MATERIAL PROVIDED:
##########
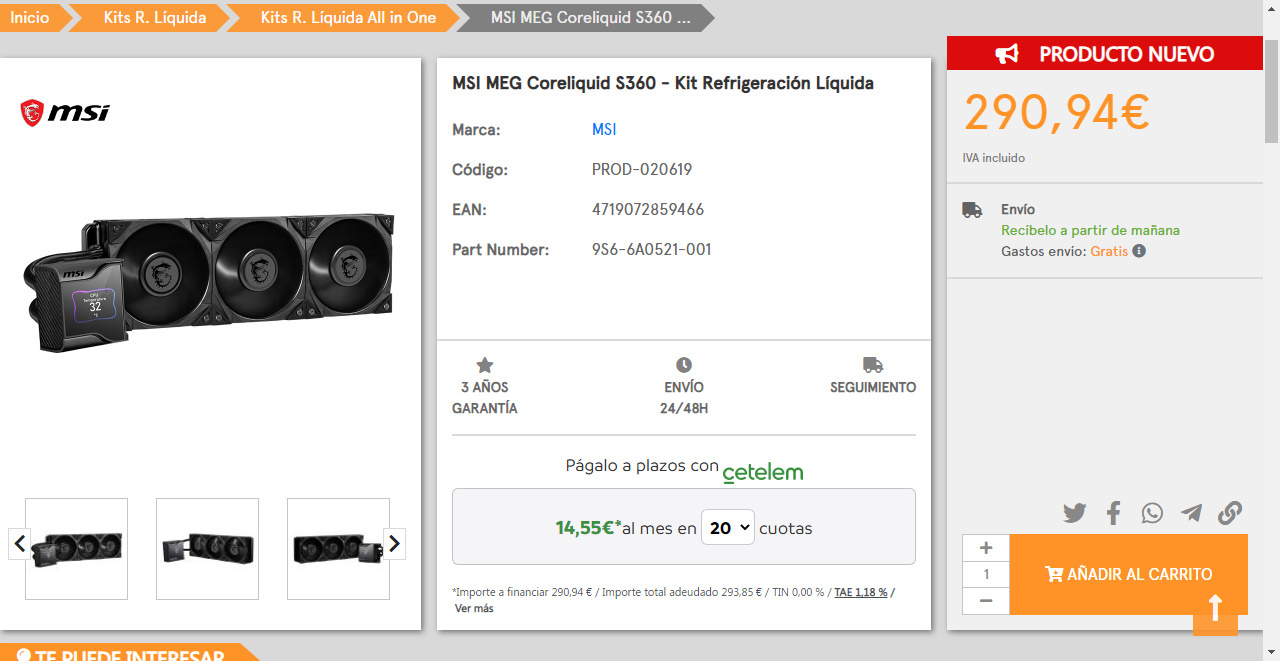Expand 'Ver más' financing details
The height and width of the screenshot is (661, 1280).
point(474,608)
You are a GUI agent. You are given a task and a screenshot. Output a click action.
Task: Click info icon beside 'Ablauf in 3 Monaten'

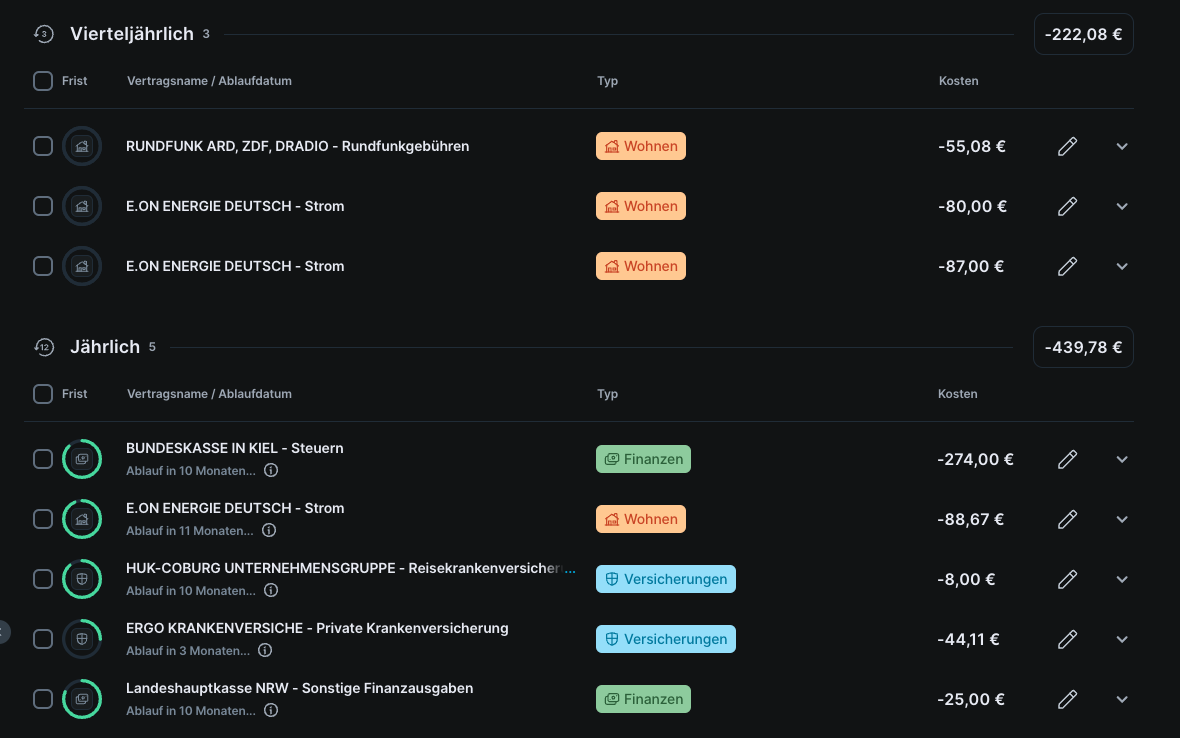(x=265, y=650)
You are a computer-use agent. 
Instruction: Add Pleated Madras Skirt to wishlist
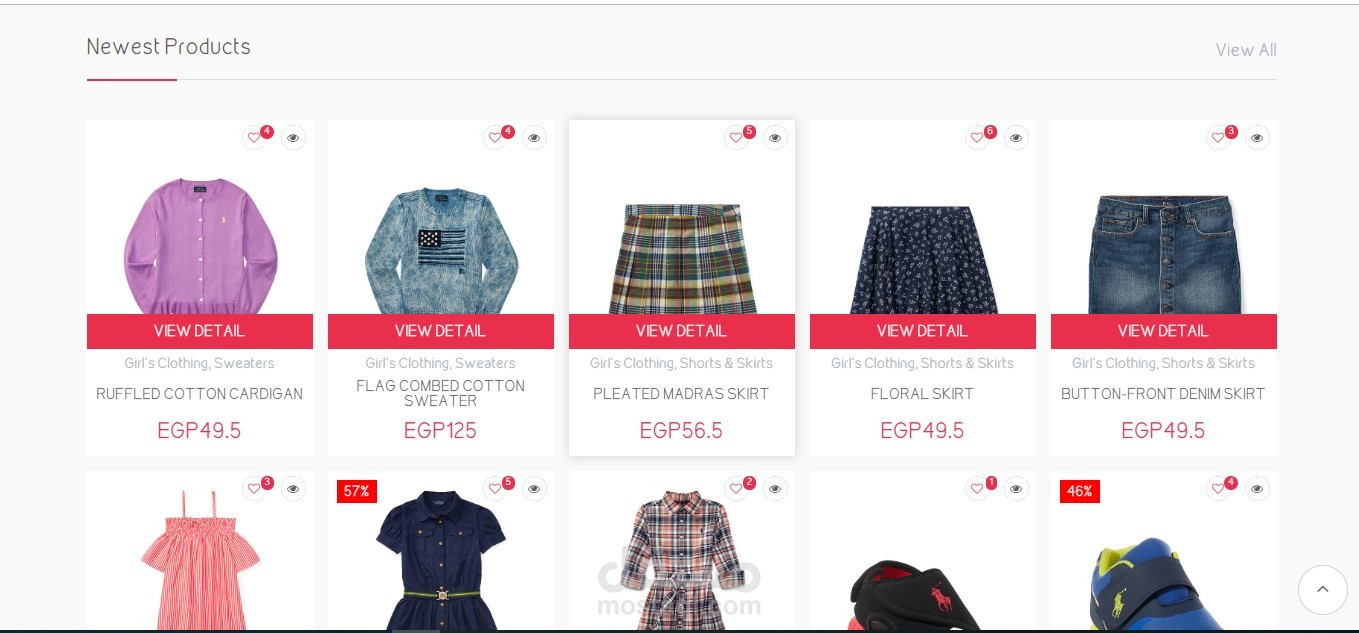click(736, 138)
##########
EXERCISE REQUIREMENTS: Beginning at the line that contains "You are a computer-use agent.", transcribe it and every later line through the last line of the data above, exactly, and drop the pictures.

ANSWER:
You are a computer-use agent. 
Instruction: Add Pleated Madras Skirt to wishlist
click(736, 138)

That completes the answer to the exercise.